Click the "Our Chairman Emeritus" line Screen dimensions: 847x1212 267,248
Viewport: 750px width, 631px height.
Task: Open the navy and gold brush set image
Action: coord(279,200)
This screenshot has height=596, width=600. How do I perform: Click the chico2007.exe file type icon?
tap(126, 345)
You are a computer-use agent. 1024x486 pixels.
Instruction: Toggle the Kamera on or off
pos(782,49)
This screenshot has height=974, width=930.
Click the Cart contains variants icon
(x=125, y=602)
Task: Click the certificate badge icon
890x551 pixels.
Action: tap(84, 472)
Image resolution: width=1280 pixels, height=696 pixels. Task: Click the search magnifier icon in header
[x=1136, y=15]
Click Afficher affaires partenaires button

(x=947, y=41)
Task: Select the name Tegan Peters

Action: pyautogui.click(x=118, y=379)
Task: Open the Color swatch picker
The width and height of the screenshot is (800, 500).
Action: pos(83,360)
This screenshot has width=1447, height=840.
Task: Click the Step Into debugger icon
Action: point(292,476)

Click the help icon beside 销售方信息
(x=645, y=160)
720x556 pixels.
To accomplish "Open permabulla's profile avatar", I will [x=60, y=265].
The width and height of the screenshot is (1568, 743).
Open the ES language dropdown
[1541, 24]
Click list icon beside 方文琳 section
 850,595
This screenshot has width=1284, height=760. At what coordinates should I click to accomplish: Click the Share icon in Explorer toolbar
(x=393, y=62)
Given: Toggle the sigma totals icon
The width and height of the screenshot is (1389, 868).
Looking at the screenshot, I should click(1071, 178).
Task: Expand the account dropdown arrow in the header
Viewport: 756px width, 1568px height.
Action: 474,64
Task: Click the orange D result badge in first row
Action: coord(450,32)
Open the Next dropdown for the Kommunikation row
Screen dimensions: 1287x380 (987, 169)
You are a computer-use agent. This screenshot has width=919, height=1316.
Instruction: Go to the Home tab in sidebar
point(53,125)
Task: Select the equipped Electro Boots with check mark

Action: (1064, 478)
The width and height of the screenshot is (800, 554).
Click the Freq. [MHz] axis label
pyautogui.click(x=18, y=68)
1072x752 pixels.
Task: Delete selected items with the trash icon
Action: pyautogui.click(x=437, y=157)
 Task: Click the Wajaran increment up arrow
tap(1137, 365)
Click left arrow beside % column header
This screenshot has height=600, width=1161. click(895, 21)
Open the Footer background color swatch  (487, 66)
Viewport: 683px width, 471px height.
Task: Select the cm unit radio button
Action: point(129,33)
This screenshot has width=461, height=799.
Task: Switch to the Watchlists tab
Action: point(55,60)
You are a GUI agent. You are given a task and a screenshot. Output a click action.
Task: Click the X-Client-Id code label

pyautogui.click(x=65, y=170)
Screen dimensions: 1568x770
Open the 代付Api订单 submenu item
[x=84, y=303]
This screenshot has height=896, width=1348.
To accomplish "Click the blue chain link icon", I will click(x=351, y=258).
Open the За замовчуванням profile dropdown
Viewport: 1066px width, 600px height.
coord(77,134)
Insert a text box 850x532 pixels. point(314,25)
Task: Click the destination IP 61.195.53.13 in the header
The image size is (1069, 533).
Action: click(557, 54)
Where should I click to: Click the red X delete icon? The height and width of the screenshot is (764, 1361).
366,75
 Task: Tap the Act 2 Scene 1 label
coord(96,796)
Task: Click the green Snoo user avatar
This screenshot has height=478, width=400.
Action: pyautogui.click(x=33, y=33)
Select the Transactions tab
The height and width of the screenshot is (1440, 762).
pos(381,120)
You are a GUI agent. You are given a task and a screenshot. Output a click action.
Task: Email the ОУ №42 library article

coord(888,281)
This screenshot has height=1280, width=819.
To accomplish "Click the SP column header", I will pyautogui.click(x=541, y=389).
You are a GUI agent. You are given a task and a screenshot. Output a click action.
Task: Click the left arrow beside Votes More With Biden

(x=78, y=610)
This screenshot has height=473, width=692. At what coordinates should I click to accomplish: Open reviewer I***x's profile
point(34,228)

══════════════════════════════

## Work to complete
With the line holding "The width and height of the screenshot is (1568, 743)." as the first and the line holding "Task: Expand the" as the last, set down that range of the entries above exactly, and nothing else.

## Task response
The width and height of the screenshot is (1568, 743).
Open the ES language dropdown
[1541, 24]
Click list icon beside 方文琳 section
 850,595
This screenshot has width=1284, height=760. At what coordinates should I click to accomplish: Click the Share icon in Explorer toolbar
(x=393, y=62)
Given: Toggle the sigma totals icon
The width and height of the screenshot is (1389, 868).
Looking at the screenshot, I should click(1071, 178).
Task: Expand the account dropdown arrow in the header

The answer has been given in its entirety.